Published on January 13th, 2011 | by StaceyDresner0
‘I couldn’t imagine saying no’
LONGMEADOW – Three years ago Dr. Martin Lesser was busy tending to the patients in his solo family medical practice in Holyoke when he learned of the need for doctors in Iraq from a health care recruiter at an event celebrating the 20th anniversary of his medical school graduation.
“He basically looked me in the eye and said, ‘We have a physician shortage and our soldiers desperately need you, can you help?” Dr. Lesser recalls.
And help he did.
Now a major in the Massachusetts National Guard, Dr. Lesser arrived in Iraq last October and will remain there until the end of this month providing medical care to American soldiers at the Troop Medical Clinic at Forward Operating Base Adder in Tallil, Iraq.
Dr. Lesser’s journey to Iraq did not happen overnight. In December of 2008, after an application process that took him an entire year, Dr. Lesser enlisted in the National Guard as a medical officer with the rank of Major. Last September, he reported for 120 days of active duty, starting out at Fort Benning in Georgia. He later headed to San Antonio, Texas for pre-deployment training at the Army Medical Headquarters at Fort Sam Houston. He, along with around 30 other doctors and physicians assistants headed for Iraq or Afghanistan, spent five days under training in a course called Tactical Combat Medical Care.

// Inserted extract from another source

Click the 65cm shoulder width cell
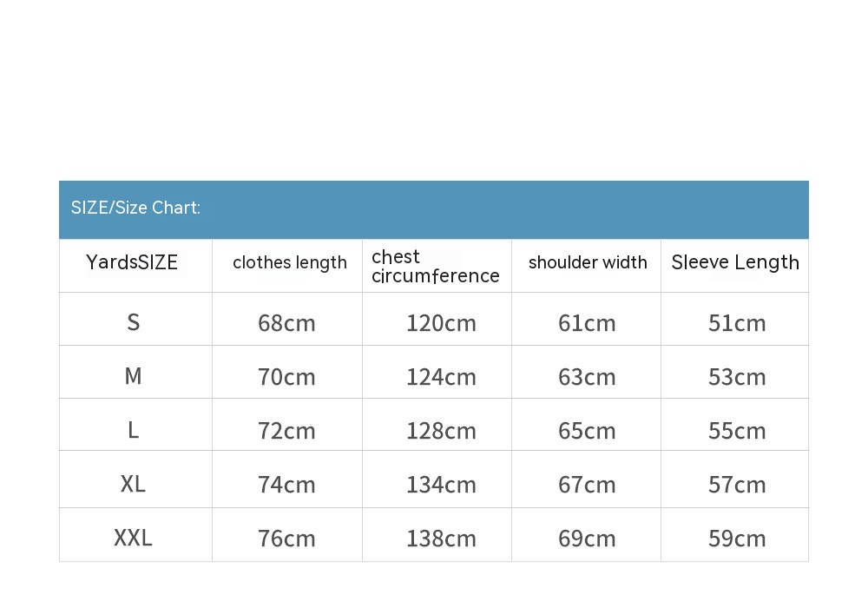Image resolution: width=868 pixels, height=615 pixels. click(x=587, y=431)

Before heading to the Middle East, Dr. Lesser, 59, who lives with his wife Joan in Longmeadow where they raised their three children — Eric, 25, Rebecca, 22, and Julia, 16 – had to make sure his patients would be taken care of in his absence.
He sought the help of other local physicians and physician’s assistants to cover his patients while he was away.
“When other physicians heard why I needed their coverage they felt they had to do something,” Dr. Lesser said.
“I simply said that I’d been ‘called up.’ Can you come to my office and see my patients for one or two or three sessions…for the 12 weeks I’ll be away’? Patients were told the same thing and that a coverage system was being worked out,” he explained.
Dr. Lesser said that the support of both the doctors covering his practice and of his patients has helped him to be able to serve in Iraq.
“The doctors felt proud to have to rearrange their schedules to do this and the patients were more than willing to put up with this type of inconvenience for the sake of deployed soldiers,” he said.
Dr. Lesser had never served in the military before.
“I turned 18 in 1969 but I was given a draft deferment because I was a college student and when I finished school America had withdrawn from Viet Nam and the draft had been abolished,” he recalled. “I always felt that my deferment, that was given simply because I was in college, was extremely unfair and that ethically it might have been wrong to have even requested it. So almost 40 years later, after becoming a physician and raising a family, when I was again ‘asked’ (not drafted) to make a limited commitment to provide medical care for troops I couldn’t imagine saying no.”
The work of Dr. Lesser and his medical colleagues – confined to members of the American military – deals mostly with ill soldiers.
“Even during armed conflicts most of the medical needs are illness, and injuries and trauma caused by war are limited and episodic,” he explained. “Military medicine tries to limit their contact with the Iraqi Nationals with the goal of encouraging the Iraqis to develop their own health care system.”
Dr. Lesser said that he has not seen much of Iraq since he arrived in that country.
“Unless you’re on a military mission you don’t leave the base,” he said. “That’s the reality of insurgency warfare.
When not working, Dr. Lesser and the other physicians he works with, go to the gym, watch DVDs, e-mail and skype.
Dr. Lesser and his family have belonged to Sinai Temple since they moved to Longmeadow in 1992. The three Lesser children had their bar and bat mitzvahs at Sinai Temple in Springfield.
Dr. Lesser isn’t the only one in the family serving his country – his son Eric works in the White House, most recently as assistant to Senior Advisor David Axelrod.
In his most recent blog entry, dated Jan. 9, Dr. Lesser was counting down his final 30 days in Iraq:
“As I enter the last 30 days of my deployment, I want to thank the army of people it took to get me deployed and keep me deployed,” he said, citing his wife, Joan, his children, extended family members, and the medical staff at his practice.